Plaintiffs' contention thus strains the language of § 27-7-2.4 too much. There is no question, of course, that the Rhode Island General Assembly could legislatively constrain insurers' use of such exhaustion clauses if it wished to do so. But the statute as currently worded does not do that, because it mentions nothing about exhaustion. And it is not for this Court to rewrite the law to achieve a more equitable outcome.4

In sum, the Court finds that because Monaco has not exhausted its retained limit, there is no "coverage available" for Plaintiffs under ICSOP's excess insurance policies. R.I. Gen. Laws § 27-7-2.4. And since Plaintiffs fail to prove that § 27-7-2.4 requires the Court to disregard the exhaustion clause, ICSOP is entitled to summary judgment.5

III. Conclusion

For the foregoing reasons, ICSOP's motion for summary judgment is GRANTED and Plaintiffs' claims against ICSOP are dismissed.

IT IS SO ORDERED.

1. What is the point, one might ask, of the statement that bankruptcy does "not relieve" ICSOP of the duty to pay claims, if not to relax the "complete expenditure" requirement in the event of bankruptcy? One answer is that it provides assurance that ICSOP will not try to hide behind bankruptcy rules designed to protect debtors. Bankruptcy stays all claims against a debtor upon filing, and unsecured claims may be extinguished upon discharge. See 11 U.S.C. § 362(c)(1) (imposing automatic stay as of time of filing for bankruptcy); SLW Capital, LLC v. Mansaray-Ruffin (In re Mansaray-Ruffin), 530 F.3d 230, 235 (3rd Cir. 2008) (noting that "bankruptcy discharge extinguishes . . . in personam claims against the debtor(s)"). That the bankruptcy clause might be redundant with case law recognizing the need to preserve creditors' claims against a bankrupt debtor's insurers after discharge is not a reason that the clause must mean something different. See D'Amico v. Johnston Partners, 866 A.2d 1222, 1228 (R.I. 2005) ("[I]t is generally agreed that the debtor's discharge does not affect the liability of the debtor's insurer for damages caused by the debtor and that the creditor may seek to recover from the insurer.") (quotation marks, alterations, and citation omitted). It is common for contract boilerplate to regurgitate case law.
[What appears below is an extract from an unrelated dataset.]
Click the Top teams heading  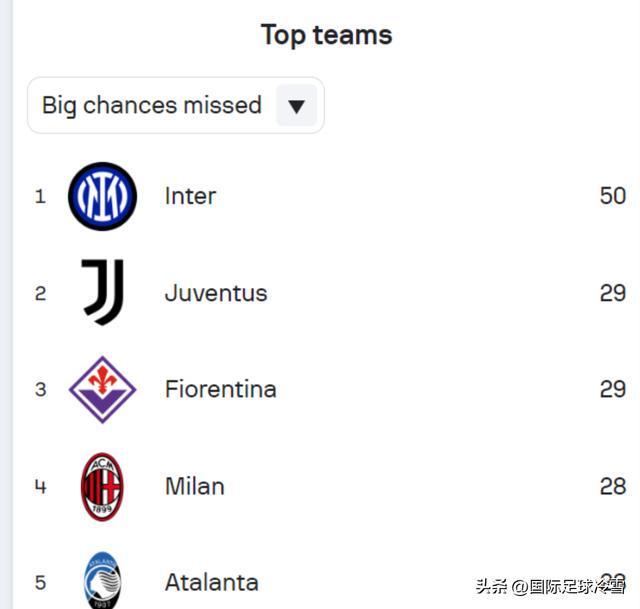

2. Cf. Werner Enters., Inc. v. Stanton, 690 S.E.2d 623, 624-25 (Ga. Ct. App. 2010) (holding that "an excess policy is not subject to suit under [Georgia's] direct action statute," which only applied to primary insurance policies, and observing that "the direct action statute is in derogation of the common law, [and] the terms of that statute must be strictly construed") (citation omitted).

3. Plaintiffs argue that the exhaustion rule in Rhode Island is not absolute. However, the case they cite only says that whether there is an exhaustion prerequisite depends on the terms of the contract. See Ins. Co. of N. Am. v. Kayser-Roth Corp., 770 A.2d 403, 418 (R.I. 2001) ("[C]overage existed under the policy regardless of the . . .exhaustion [] of the underlying insurance. Therefore, evidence of exhaustion would be irrelevant."). Since there is no question that the excess policies in this case do impose an exhaustion rule, Kayser-Roth is not helpful here.
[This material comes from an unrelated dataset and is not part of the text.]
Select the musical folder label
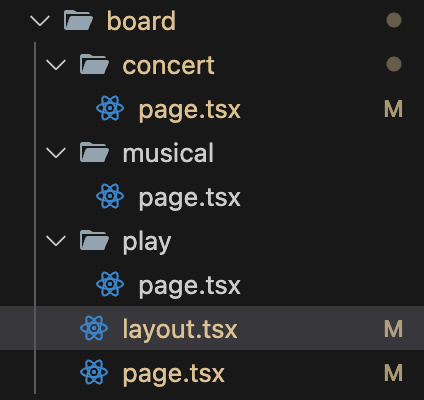This screenshot has width=424, height=400. 168,153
4. If the General Assembly had wanted to restrict exhaustion provisions, it might have written, "where the tortfeasor is covered by excess insurance, exhaustion of the primary insurance shall not be a prerequisite to the excess insurer's liability to the plaintiff." As an alternative, it could have proclaimed that, "if the tortfeasor's bankruptcy prevents the satisfaction of any precondition to coverage under the applicable insurance policy, that precondition shall be null and void." Even more broadly, the General Assembly might have declared that "insurers shall be liable to plaintiffs to the extent of the damages proven notwithstanding any terms, conditions, and limitations in the applicable policies."
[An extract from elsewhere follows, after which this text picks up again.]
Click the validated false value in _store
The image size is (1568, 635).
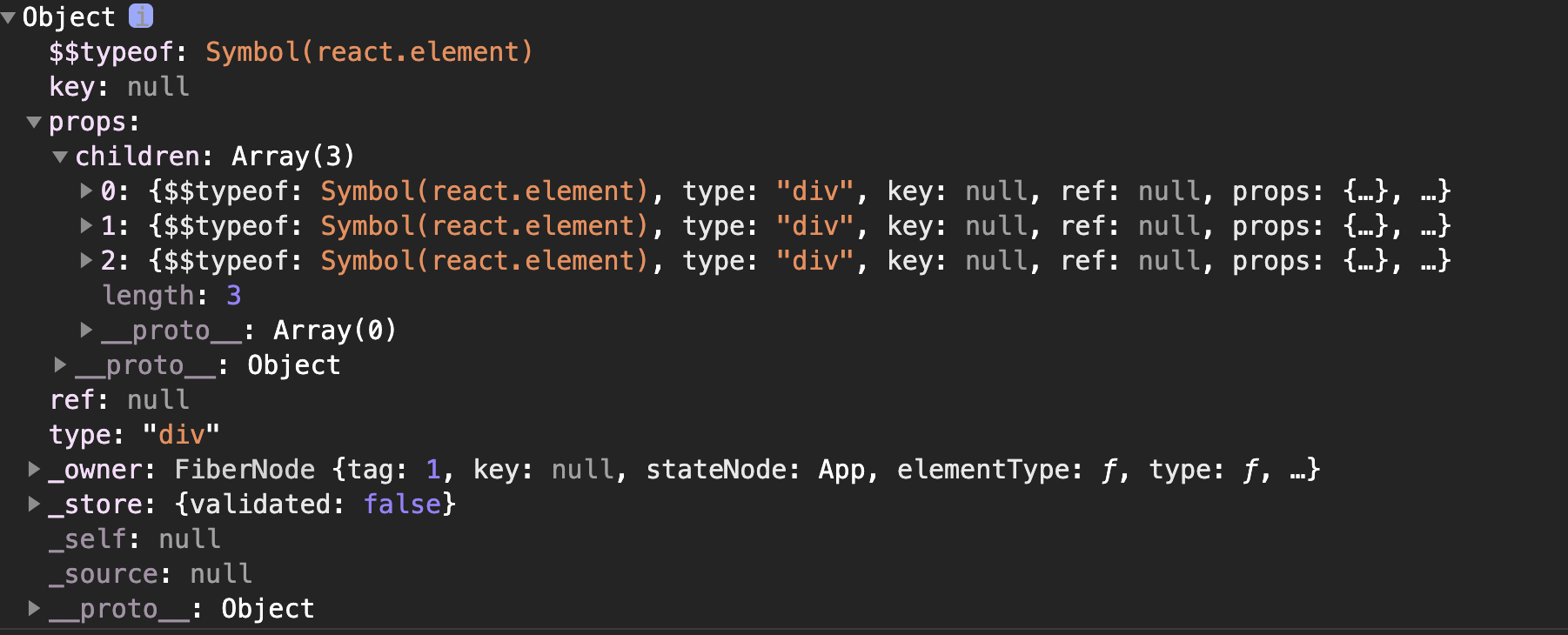click(x=402, y=505)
5. Because the Court accepts ICSOP's broad argument that coverage under the excess policies has not attached, it need not address the narrower issue of whether the policies require dismissing Plaintiffs' product liability and breach of warranty claims because they exclude coverage for property damage. In any event, Plaintiffs conceded that those claims would have to be dismissed even if they could overcome the exhaustion requirement.